▸ **Work request**
Among the records below, find the line that has "Task: Select the 音频编码解码器 entry"; from there, give the lines again exactly, and stop after the line that has "You are a computer-use agent. Image".

──────── Dataset records ────────

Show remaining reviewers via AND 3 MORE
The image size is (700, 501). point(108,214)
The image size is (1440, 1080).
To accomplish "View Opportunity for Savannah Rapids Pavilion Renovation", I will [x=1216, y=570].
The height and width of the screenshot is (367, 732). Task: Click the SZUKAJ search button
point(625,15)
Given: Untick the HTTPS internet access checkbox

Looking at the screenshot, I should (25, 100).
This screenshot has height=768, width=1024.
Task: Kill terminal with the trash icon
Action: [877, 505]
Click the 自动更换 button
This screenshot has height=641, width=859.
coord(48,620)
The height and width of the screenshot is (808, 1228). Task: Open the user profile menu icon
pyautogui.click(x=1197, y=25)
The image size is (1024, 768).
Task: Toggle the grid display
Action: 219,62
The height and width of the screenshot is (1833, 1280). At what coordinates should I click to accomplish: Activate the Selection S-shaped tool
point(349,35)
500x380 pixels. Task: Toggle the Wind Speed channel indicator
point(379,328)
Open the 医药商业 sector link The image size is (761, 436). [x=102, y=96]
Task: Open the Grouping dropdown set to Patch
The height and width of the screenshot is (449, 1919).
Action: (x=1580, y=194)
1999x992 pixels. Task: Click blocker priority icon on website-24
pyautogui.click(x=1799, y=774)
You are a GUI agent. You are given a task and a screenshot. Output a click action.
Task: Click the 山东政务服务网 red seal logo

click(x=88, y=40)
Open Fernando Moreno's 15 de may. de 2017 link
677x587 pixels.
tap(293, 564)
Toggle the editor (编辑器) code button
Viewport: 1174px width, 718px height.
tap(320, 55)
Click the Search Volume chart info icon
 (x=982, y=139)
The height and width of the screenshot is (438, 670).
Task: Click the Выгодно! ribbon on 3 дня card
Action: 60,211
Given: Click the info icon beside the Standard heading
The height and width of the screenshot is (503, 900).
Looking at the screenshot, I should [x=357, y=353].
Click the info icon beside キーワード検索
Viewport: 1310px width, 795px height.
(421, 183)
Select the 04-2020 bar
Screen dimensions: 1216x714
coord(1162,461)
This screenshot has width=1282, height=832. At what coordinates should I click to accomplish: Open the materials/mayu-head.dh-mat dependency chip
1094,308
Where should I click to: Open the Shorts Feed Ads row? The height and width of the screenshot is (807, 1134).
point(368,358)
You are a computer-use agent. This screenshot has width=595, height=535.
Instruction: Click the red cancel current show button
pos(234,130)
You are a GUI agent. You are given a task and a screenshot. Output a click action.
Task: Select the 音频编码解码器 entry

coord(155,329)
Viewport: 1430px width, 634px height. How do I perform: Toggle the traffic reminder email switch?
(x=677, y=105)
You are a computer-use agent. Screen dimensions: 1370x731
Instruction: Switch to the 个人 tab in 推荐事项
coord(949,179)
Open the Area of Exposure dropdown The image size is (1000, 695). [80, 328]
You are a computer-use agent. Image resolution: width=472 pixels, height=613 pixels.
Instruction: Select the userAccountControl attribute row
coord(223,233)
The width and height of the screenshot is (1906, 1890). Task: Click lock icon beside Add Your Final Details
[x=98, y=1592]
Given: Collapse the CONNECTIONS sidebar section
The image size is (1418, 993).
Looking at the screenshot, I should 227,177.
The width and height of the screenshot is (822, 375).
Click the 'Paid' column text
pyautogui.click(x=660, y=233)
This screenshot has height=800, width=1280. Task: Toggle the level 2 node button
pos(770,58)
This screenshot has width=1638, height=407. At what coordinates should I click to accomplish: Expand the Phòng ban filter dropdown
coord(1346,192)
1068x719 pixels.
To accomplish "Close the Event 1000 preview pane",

────────

▸ **Exercise response**
Task: Select the 音频编码解码器 entry

coord(155,329)
Viewport: 1430px width, 634px height. How do I perform: Toggle the traffic reminder email switch?
(x=677, y=105)
You are a computer-use agent. Screen dimensions: 1370x731
Instruction: Switch to the 个人 tab in 推荐事项
coord(949,179)
Open the Area of Exposure dropdown The image size is (1000, 695). [80, 328]
You are a computer-use agent. Image resolution: width=472 pixels, height=613 pixels.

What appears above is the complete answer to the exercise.